LSTM with Keras functional API (1)

153 阅读 0 评论 101 点赞

我是靠谱客的博主饱满钢笔，最近开发中收集的这篇文章主要介绍LSTM with Keras functional API (1)，觉得挺不错的，现在分享给大家，希望可以做个参考。

概述

There are two main types of models available in Keras: the Sequential model, and the tf.keras.Model class. In this post, we will focus on the latter.

Model is a class that can group layers into an object with training and inference features. There are two ways to instantiate a Model:

1. With the basic “functional API”

We start from the input, and chain layer calls to specify the model’s forward pass, and this model will include all layers required in the computation of outputs given inputs.

from keras.models import Model
from keras.layers import Input, Dense

inputs = Input(shape=(32,))
outputs = Dense(32)(inputs)
model = Model(inputs = inputs, outputs = outputs)

2. By subclassing the `Model` class

We can also build fully-customizable models by subclassing the Model class. In this case, we should define the layers in __init__ and implement the model’s forward pass in call.
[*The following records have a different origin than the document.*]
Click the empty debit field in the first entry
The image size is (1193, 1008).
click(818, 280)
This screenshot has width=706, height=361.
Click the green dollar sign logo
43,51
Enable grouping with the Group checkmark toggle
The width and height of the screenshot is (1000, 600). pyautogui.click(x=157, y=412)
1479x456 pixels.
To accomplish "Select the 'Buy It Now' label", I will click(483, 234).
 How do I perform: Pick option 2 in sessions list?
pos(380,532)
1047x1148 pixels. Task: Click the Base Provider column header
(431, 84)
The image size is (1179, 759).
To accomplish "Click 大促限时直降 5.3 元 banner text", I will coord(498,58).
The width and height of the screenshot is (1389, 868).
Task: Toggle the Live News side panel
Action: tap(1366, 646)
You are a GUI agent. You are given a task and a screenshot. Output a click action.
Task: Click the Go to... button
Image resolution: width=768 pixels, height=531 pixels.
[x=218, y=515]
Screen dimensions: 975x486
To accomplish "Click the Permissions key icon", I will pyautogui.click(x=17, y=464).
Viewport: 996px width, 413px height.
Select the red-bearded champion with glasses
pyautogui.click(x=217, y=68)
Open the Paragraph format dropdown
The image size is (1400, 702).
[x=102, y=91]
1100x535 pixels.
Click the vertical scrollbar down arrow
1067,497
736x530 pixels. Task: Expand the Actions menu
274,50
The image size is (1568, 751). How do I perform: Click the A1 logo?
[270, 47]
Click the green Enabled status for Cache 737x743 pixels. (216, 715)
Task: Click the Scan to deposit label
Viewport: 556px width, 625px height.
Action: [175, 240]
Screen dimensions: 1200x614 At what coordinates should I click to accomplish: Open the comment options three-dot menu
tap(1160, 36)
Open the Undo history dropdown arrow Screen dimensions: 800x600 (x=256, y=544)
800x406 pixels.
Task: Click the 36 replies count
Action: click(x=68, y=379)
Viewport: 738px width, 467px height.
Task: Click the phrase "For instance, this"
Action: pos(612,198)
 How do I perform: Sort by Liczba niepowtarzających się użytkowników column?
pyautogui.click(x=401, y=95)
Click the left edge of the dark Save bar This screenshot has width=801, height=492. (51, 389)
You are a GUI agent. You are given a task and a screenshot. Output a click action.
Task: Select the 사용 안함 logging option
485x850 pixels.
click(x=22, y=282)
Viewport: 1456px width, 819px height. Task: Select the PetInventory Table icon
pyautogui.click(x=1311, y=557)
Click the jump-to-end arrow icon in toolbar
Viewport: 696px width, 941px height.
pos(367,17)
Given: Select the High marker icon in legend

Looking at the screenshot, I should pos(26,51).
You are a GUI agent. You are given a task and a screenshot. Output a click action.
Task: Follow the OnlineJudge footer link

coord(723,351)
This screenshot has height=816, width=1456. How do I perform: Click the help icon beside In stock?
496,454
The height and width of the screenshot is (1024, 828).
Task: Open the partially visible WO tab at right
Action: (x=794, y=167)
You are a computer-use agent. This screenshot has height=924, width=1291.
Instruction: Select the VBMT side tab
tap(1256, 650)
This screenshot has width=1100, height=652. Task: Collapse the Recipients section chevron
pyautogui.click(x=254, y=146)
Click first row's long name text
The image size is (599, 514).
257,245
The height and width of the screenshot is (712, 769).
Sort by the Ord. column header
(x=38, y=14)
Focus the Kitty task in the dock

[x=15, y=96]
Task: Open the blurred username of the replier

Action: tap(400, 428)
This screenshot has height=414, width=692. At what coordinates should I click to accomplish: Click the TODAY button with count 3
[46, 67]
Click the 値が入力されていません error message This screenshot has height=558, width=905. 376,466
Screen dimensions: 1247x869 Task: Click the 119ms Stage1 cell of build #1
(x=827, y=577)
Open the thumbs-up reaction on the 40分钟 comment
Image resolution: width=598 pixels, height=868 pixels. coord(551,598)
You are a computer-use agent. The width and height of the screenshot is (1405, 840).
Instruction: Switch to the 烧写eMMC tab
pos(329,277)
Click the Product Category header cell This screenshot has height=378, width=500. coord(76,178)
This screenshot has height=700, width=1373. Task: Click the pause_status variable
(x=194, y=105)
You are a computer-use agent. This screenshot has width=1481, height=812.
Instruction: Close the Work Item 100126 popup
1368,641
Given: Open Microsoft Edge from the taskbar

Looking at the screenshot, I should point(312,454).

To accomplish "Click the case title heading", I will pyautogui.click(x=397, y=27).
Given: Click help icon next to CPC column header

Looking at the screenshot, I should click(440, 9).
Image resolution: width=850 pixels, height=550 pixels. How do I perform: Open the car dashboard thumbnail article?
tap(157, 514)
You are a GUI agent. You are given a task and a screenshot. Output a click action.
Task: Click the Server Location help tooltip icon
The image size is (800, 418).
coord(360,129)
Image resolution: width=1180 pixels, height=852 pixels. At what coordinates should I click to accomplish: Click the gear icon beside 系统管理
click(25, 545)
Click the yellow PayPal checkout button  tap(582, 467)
from keras.models import Model
from keras.layers import Dense

class MyModel(Model):
  def __init__(self):
    super(MyModel, self).__init__()
    self.dense_1 = Dense(32, activation='relu')
    self.dense_2 = Dense(1, activation='sigmoid')
    
  def call(self, inputs):
    h1 = self.dense_1(inputs)
    return self.dense_2(h1)

class 是用来描述具有相同attributes和methods的objects的集合。它定义了该集合中每个object所共有的attributes和methods。object是class的instance。
特性：
1.封装：使用构造方法将内容封装到object中，然后通过object直接或者self间接获取被封装的内容。
2.继承：将多个class共有的方法提取到Superclass中，Subclass仅需继承Superclass而不必一一实现每个方法。比如：
(1) class MyModel(tf.keras.Model):中，Subclass MyModel 将继承其Superclass tf.keras.Model 中的attributes和methods。
(2) super(MyModel, self).__init__()表示调用Mymodel的Superclass，即class tf.keras.Model的__init__()函数。最终使MyModel继承到其父类的attributes。
3.多态

Example: build an LSTM model

Our model starts with an embedding layer followed by an LSTM layer and an output layer. Let’s assume the inputs of Embedding layer are some batches of integer encoded sequence with length of 100.

class Model(tf.keras.Model):
    def __init__(self, vocab_size, embedding_dim, hidden_size):
        super(Model, self).__init__()
        self.hidden_size = hidden_size

        self.embedding = tf.keras.layers.Embedding(vocab_size, embedding_dim)
        self.lstm = tf.keras.layers.CuDNNLSTM(self.hidden_size, return_sequences=True, recurrent_initializer='glorot_uniform', stateful=True)

        self.output_layer = tf.keras.layers.Dense(vocab_size)

    def call(self, x):
        embedding = self.embedding(x)
        h = self.lstm(embedding)
        prediction = self.output_layer(h)
        return prediction

Firstly, for the __init__ part, we need to specify the hyperparameters to form the structure of each layer.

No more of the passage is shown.